- _Text passage_:
However, any mistakes made during the process of transferring wave-
length information from the ThAr to quasar exposures could in princi-
ple emulate a non-zero ∆α/α. To check this, we repeat a test previously
applied to samples 1 and 2, analysing the ThAr emission line spectra in
the same way as the quasar spectra (Murphy et al., 2001b). For every
transition in every quasar absorption system, we identify individual
ThAr emission lines in the corresponding calibration spectra which
fall close to the observed quasar absorption line wavelengths. These
emission lines are then fitted with Gaussian profiles instead of Voigt
profiles. We parameterize the “observed” ThAr wavelength using the
same relation given in Section 1 in this paper, using the known ThAr
laboratory wavelength for ω0, but still using the q coefficients from
the quasar transition. We then fit the ThAr datasets, which directly
sample the same wavelength regions as do the quasar transitions, for all
absorption systems in all quasars. In this way, the ThAr spectra become
“fake quasar spectra”, and provide a direct test on the reliability of the
wavelength calibration procedure.

- _Data shown_:
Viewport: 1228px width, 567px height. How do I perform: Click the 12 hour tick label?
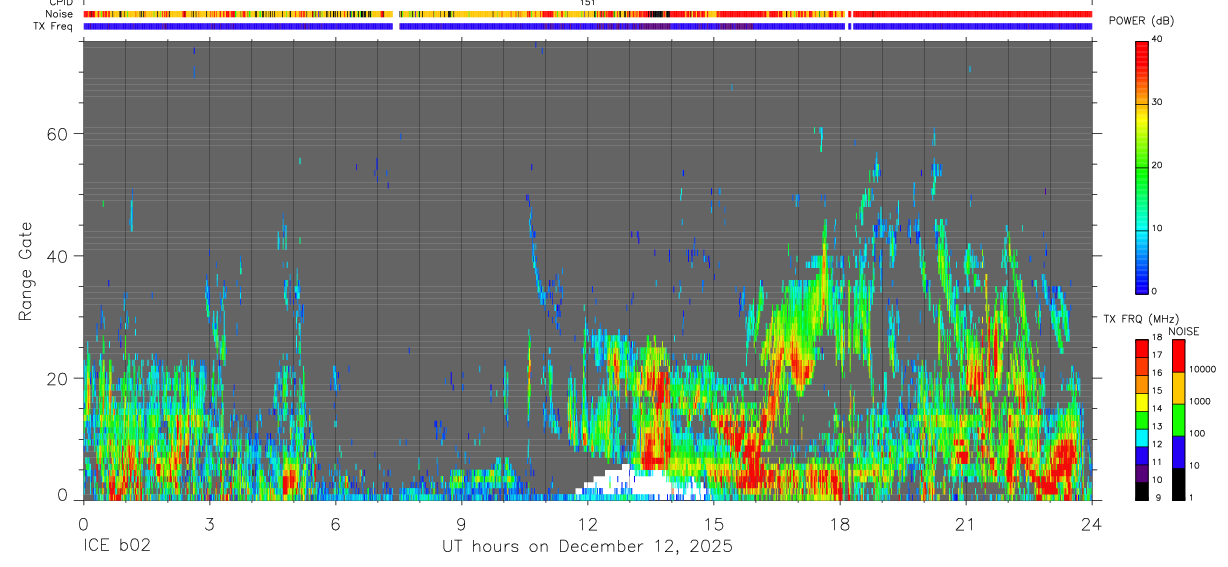point(587,523)
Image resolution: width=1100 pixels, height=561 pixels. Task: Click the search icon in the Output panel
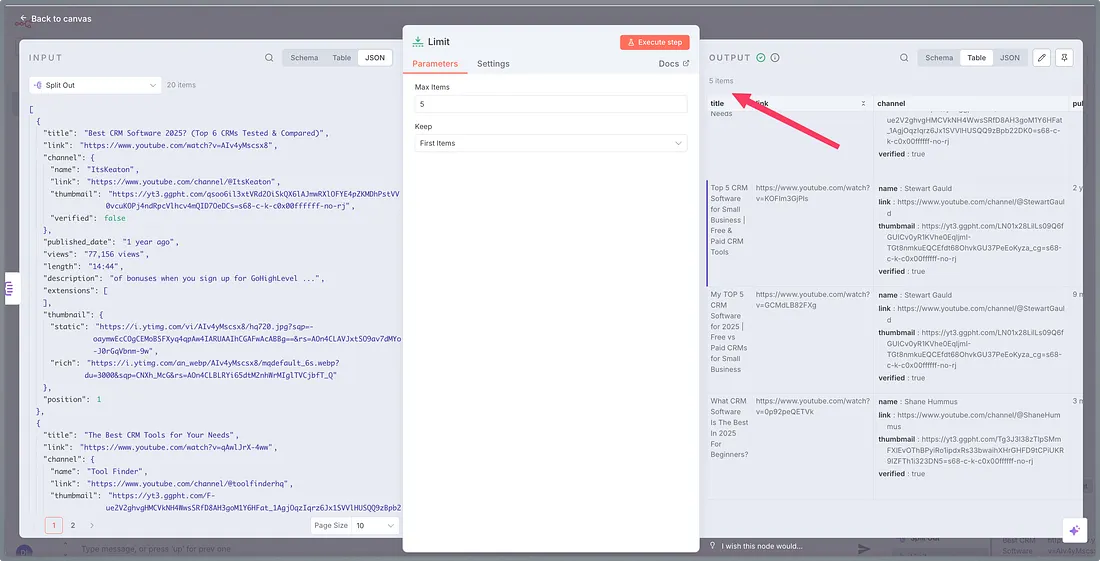[904, 58]
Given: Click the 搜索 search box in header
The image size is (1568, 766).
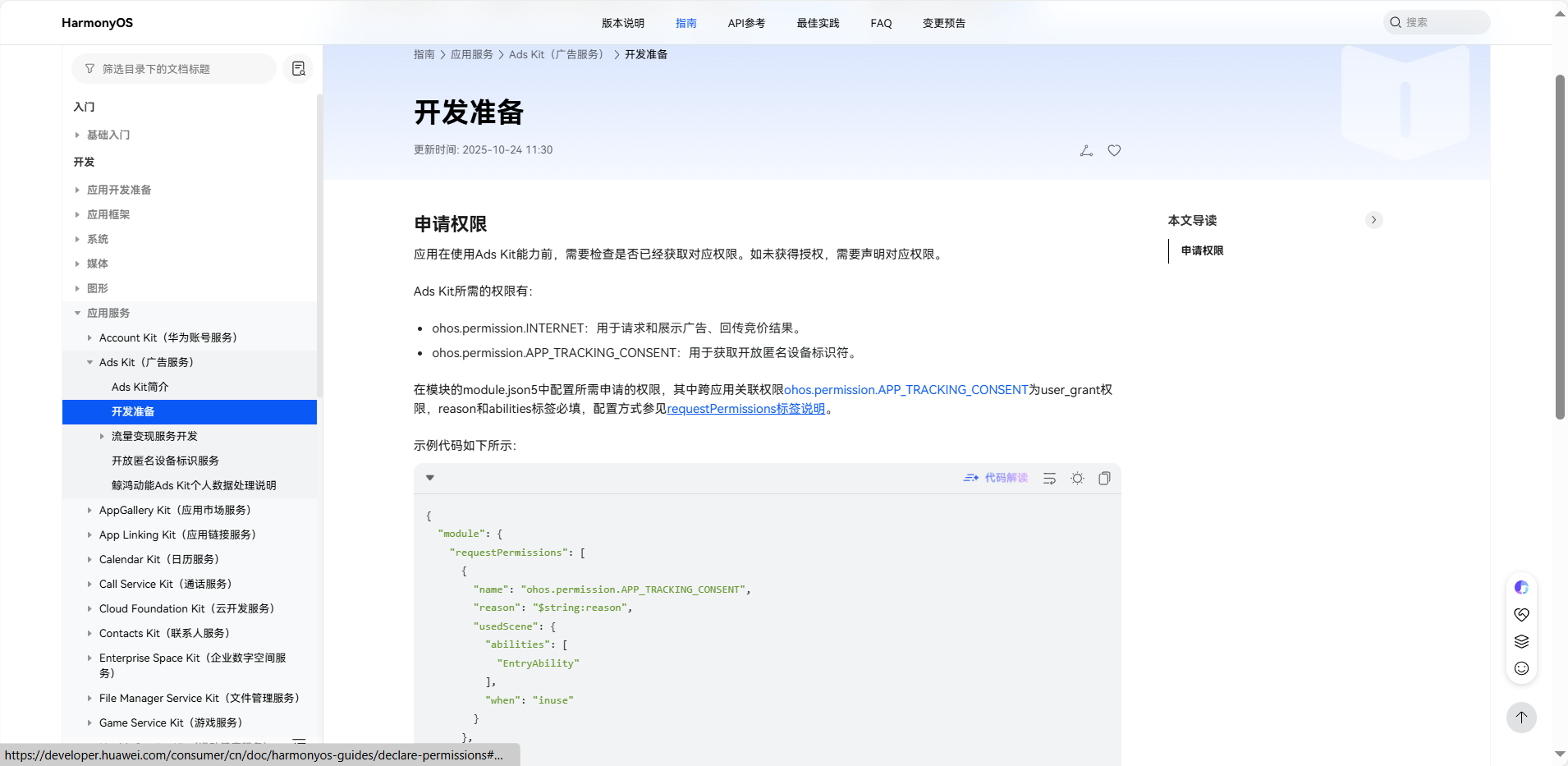Looking at the screenshot, I should click(1437, 22).
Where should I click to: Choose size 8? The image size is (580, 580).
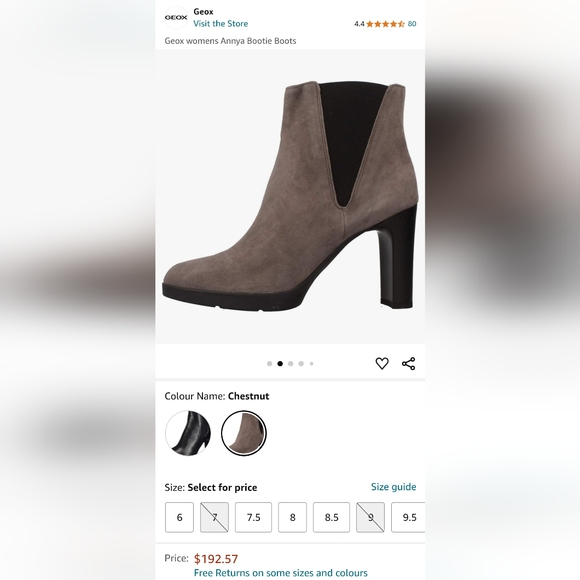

- _Exercises_:
- a) Write out the passage on checking the ThAr wavelength calibration word for word, in full.
- b) Repeat every line of the listing word for word, but leave out the pictures.

- _Answers for the exercise_:
- a)
However, any mistakes made during the process of transferring wave-
length information from the ThAr to quasar exposures could in princi-
ple emulate a non-zero ∆α/α. To check this, we repeat a test previously
applied to samples 1 and 2, analysing the ThAr emission line spectra in
the same way as the quasar spectra (Murphy et al., 2001b). For every
transition in every quasar absorption system, we identify individual
ThAr emission lines in the corresponding calibration spectra which
fall close to the observed quasar absorption line wavelengths. These
emission lines are then fitted with Gaussian profiles instead of Voigt
profiles. We parameterize the “observed” ThAr wavelength using the
same relation given in Section 1 in this paper, using the known ThAr
laboratory wavelength for ω0, but still using the q coefficients from
the quasar transition. We then fit the ThAr datasets, which directly
sample the same wavelength regions as do the quasar transitions, for all
absorption systems in all quasars. In this way, the ThAr spectra become
“fake quasar spectra”, and provide a direct test on the reliability of the
wavelength calibration procedure.

- b)
Viewport: 1228px width, 567px height. How do I perform: Click the 12 hour tick label?
point(587,523)
Image resolution: width=1100 pixels, height=561 pixels. Task: Click the search icon in the Output panel
[904, 58]
Given: Click the 搜索 search box in header
The image size is (1568, 766).
Looking at the screenshot, I should click(1437, 22).
Where should I click to: Choose size 8? The image size is (580, 580).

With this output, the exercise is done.